Nevertheless, a friend recommended a different TV news channel to me. I’ve watched a bit lately and have been intrigued by several of the commentators and guests. One anchor looked familiar, but I couldn’t remember the details. Then I remembered the story of his being dismissed from another network. Another contributor or two had experienced personal scandals and several had been fired from presidential administrations. And they interviewed a former state official who had faced indictment.
I remarked to my wife that this must be the redemption network!
Of course, I began to think about this channel being a model for the church.
The evangelical church believes God invites us to have a relationship with him. He’s a merciful God who offers to forgive us of all the wrong we’ve ever done. Then we begin partnership with him to remake our lives unto his honor. He gives us his Spirit and directs us to live lives of obedience.
But along the way we all suffer the same fate. Our rebellious inner nature compels us to choose wrongly and rebel against God’s will. In a word, we sin.
I’ve often suggested to our congregation that we find camaraderie in scripture since all its major characters, save one, failed God. The Bible is in no way a display case for human goodness. Scripture treats human failure honestly and forthrightly. There is a very good reason for this. God wants us to know that his mercy continues with us as it did for them. Thus we come to him often seeking restoration.
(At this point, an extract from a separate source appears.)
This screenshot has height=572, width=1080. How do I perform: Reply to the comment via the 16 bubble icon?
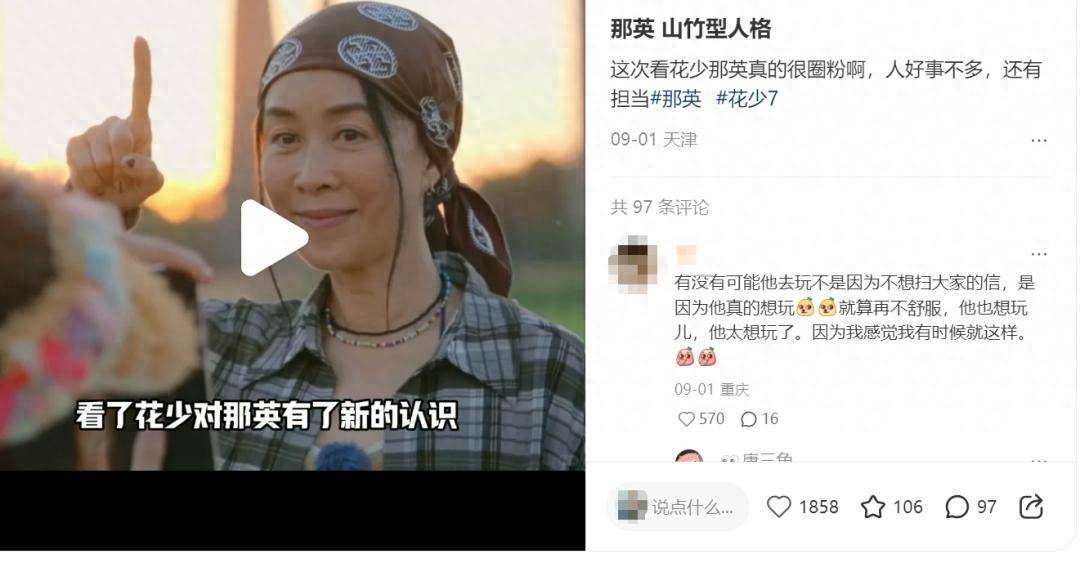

The church cooperates with God when we offer grace to people who fail.
Certainly there are always those who seem to relish in reminding us we messed up. We read recently about a college student called to task for a teenage video posting in which she said something stupid. The college quickly asked her to withdraw. Yes, it was unwise to say what she did and record it, but as George W. Bush used to remind us, “When I was young and foolish, I was young and foolish.”
Though the university hasn’t yet offered redemption, the church must be the redemption network offering grace to those who seek forgiveness.
People are too valuable to waste.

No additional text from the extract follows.